Parts of the exercise
- A) In the essay on online teaching, how many years of online teaching at a community college does the writer report?
- B) Rewrite the essay on online teaching between "Online teaching should" and "with their peers.", inclusive, changing "rubric" to "grading guide".

Supplied passage
In this historical moment which has become our 2020 school year with the COVID-19 pandemic, teaching has become a greater challenge for educators. Everyone has unwillingly been forced out of the brick and mortar routine classroom and into the vortex of cyberspace learning. Which thanks to the multiple strands in the fiber cables, it can transmit every second terabits of data (Friedman, 2005). Yet there is a sense of loss in direction and focus due to the unforeseen change. Which by the way change is usually like that. It hits you in the blindside and you either react or respond to the situation as best you can.
The bottom line is that students still need to learn how to read, write, and THINK!
In the 21st century, our world as we knew it became flat again with the introduction of technology and communication methods that made us global with an instant connection to everyone in the entire world.
So why are public schools having a difficult time teaching online? The answer it seems may be quite simple, schools were not ready and have not caught up to the 21st century. Schools may have computer labs, small grants for Apple I-pads, send educators for professional development, etc... but has it been enough? and why not?
To teach online, and to teach face-to-face the educator must master each of these diverse ways of communicating with the student (not to the student, big difference) and creating virtual experiences like you would in the classroom. Teaching online is not a link-based teaching process but rather a communication process.
So how can this be done better? There are many solutions to this issue and to be fair teaching online is the hard skills component of this process. The soft skills component is the psychology behind the art of teaching in a virtual world and not everyone wants to or enjoys teaching online. (With 11 years of experience teaching online at a community college and 18 years overall teaching from Parochial to K-12 public schools and higher education systems I was bound to learn a few things along the way.)
So here are a few thoughts and suggestions to keep in mind:
First thing is to remember that the content does not lose its rigor or intent when teaching online.
The teaching method has to have a vision and clarity. All objectives and goals are pre-planned and scripted with vodcast lectures, notes, audiovisuals, and experiences to create learning.
Most importantly, the teacher must be fully committed to creating magic online so students are engaged, encouraged and asking questions. Everything can be learned with self-discipline and the willingness to do it. What will prevent the educator and the student to succeed online is the mindset. Think everything through.
Online teaching should be about what is important, the skills needed, and relevant. The objective and rubric must be clear and specific and well thought out so you don't change your mind in the middle of the session and create virtual confusion and chaos as to what students will be learning.
Not all students are tech savvy but are willing to learn and try if and when they are allowed to fail at it until they get it right and if they are doing it with their peers.
Visual and verbal communication is key via an online platform where students can visually see their teacher and form a connection.
Create, teach, and have a process of how to navigate the online class or else students and the teacher will be swimming around lost. Keep it simple and fewer buttons to push. Chunk the content so they read, view videos, write, do, connect, and assess.
Be available and have chat time with students as a whole or individually to strengthen online relationships. (I send virtual snacks or take them to lunch online and it's fat-free and all you can eat.)
Please note that I have not gone in-depth but rather briefly to a situation in which learning is affected by so many students around the world. Many parents are/were not prepared, equipped, or emotionally ready to take on the academic responsibilities of homeschooling in addition to meeting family needs. Most school districts were also not prepared or equipped to meet the needs of the students.
What a great moment in time to identify what needs to change in the school systems and resolve to catch up to a world that has been virtually flat from the beginning of the 21st century with the coming of technology and world communication.
Blankstein, A. M. (2013).Failure is not an option: 6 principles that advance student achievement in highly effective schools. Thousand Oaks, CA: Corwin Press.
Friedman, T. L. (2009).The world is flat: a brief history of the twenty-first century. Bridgewater, NJ: Distributed by Paw Prints/Baker & Taylor.
Tracy, B. (2014).No excuses!: the power of self-discipline. Philadelphia, PA: Da Capo LifeLong.

Data excerpts
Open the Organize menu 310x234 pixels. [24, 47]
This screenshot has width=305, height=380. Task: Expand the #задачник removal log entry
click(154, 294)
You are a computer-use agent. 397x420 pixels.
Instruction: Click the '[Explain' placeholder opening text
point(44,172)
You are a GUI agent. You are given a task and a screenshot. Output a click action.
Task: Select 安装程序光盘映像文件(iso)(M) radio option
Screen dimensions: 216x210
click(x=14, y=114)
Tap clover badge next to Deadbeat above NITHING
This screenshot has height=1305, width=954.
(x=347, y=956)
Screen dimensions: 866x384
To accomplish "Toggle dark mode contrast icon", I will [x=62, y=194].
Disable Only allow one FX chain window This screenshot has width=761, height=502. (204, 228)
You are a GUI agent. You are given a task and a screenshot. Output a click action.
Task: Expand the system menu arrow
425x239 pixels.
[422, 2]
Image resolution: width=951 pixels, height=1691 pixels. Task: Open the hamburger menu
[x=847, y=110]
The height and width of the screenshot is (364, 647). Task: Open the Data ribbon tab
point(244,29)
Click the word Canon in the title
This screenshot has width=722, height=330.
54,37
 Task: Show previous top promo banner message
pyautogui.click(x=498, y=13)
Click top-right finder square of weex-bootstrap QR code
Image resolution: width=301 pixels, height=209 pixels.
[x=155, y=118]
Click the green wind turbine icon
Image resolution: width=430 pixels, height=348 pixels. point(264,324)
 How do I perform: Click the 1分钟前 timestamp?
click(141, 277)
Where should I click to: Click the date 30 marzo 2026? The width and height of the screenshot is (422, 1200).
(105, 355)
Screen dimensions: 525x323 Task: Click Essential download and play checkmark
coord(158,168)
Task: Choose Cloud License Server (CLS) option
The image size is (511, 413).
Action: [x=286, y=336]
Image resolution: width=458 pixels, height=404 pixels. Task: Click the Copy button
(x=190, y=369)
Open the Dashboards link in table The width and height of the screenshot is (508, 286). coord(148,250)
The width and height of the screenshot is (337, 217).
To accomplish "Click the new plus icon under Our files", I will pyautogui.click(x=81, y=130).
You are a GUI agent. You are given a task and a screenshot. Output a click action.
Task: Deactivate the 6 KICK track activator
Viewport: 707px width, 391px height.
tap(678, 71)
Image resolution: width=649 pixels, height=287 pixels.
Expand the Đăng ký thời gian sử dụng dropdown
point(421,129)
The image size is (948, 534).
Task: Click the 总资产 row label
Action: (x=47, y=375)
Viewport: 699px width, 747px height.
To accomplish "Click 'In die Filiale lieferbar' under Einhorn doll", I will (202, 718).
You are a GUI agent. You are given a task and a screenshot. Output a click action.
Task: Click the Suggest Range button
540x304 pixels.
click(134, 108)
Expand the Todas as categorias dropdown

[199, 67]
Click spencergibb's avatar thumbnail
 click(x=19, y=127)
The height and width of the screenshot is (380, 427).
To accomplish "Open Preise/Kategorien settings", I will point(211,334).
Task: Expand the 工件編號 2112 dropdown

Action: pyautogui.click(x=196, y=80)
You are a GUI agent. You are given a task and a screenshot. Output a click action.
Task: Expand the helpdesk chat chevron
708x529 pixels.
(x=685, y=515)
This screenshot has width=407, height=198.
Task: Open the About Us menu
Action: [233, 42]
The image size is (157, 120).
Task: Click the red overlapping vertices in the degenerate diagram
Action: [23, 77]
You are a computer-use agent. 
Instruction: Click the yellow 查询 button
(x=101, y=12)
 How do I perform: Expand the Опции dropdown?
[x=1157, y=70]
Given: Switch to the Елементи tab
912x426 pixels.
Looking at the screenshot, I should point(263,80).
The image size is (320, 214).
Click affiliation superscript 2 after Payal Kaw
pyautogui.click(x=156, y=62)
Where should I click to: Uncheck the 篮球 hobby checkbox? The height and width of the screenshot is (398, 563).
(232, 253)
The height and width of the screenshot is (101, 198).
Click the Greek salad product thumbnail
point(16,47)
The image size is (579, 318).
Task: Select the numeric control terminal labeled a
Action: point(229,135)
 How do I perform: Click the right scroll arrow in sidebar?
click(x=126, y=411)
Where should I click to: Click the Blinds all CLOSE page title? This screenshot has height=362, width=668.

Numbered answers
- A) 11 years

- B)
Online teaching should be about what is important, the skills needed, and relevant. The objective and grading guide must be clear and specific and well thought out so you don't change your mind in the middle of the session and create virtual confusion and chaos as to what students will be learning.
Not all students are tech savvy but are willing to learn and try if and when they are allowed to fail at it until they get it right and if they are doing it with their peers.